Advances in machine learning have led to rapid and widespread deployment of learning-based inference and decision making for safety-critical applications, such as autonomous driving and security diagnostics. Current machine learning systems, however, assume that training and test data follow the same, or similar, distributions, and do not consider active adversaries manipulating either distribution.
Recent work has demonstrated that motivated adversaries can circumvent anomaly detection or other machine learning models at test time through evasion attacks, or can inject well-crafted malicious instances into training data to induce errors in inference time through poisoning attacks. In this talk, I will describe my recent research about security and privacy problems in machine learning systems.

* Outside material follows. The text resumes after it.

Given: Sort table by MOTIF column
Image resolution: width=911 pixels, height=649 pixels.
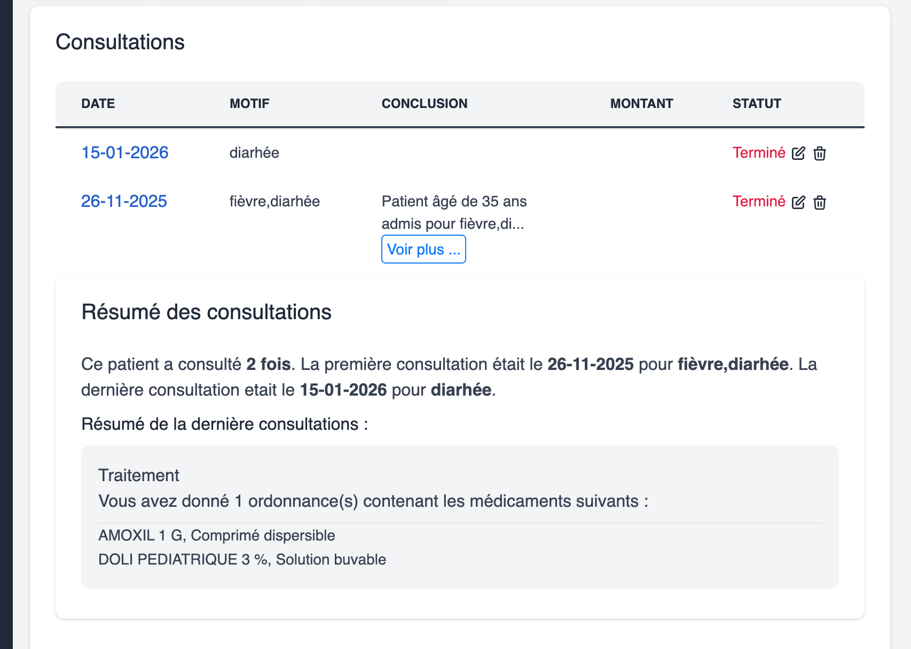Looking at the screenshot, I should pyautogui.click(x=249, y=104).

In particular, I will introduce several adversarial attacks in different domains, and discuss potential defensive approaches and principles, including game theoretic-based and knowledge-enabled robust learning paradigms, towards developing practical robust learning systems with robustness guarantees.
Speaker Bio:
Dr. Bo Li is an assistant professor in the Department of Computer Science at University of Illinois at Urbana–Champaign, and the recipient of the Symantec Research Labs Fellowship, Rising Stars, MIT Technology Review TR-35 award, Intel Rising Star award, NSF CAREER Award, Research Awards from Tech companies such as Amazon, Facebook, Google, and IBM, and best paper awards in several machine learning and security conferences. Her research focuses on both theoretical and practical aspects of trustworthy machine learning, security, machine learning, privacy, and game theory. She has designed several scalable frameworks for robust machine learning and privacy-preserving data publishing systems. Her work has been featured by major publications and media outlets such as Nature, Wired, Fortune, and New York Times.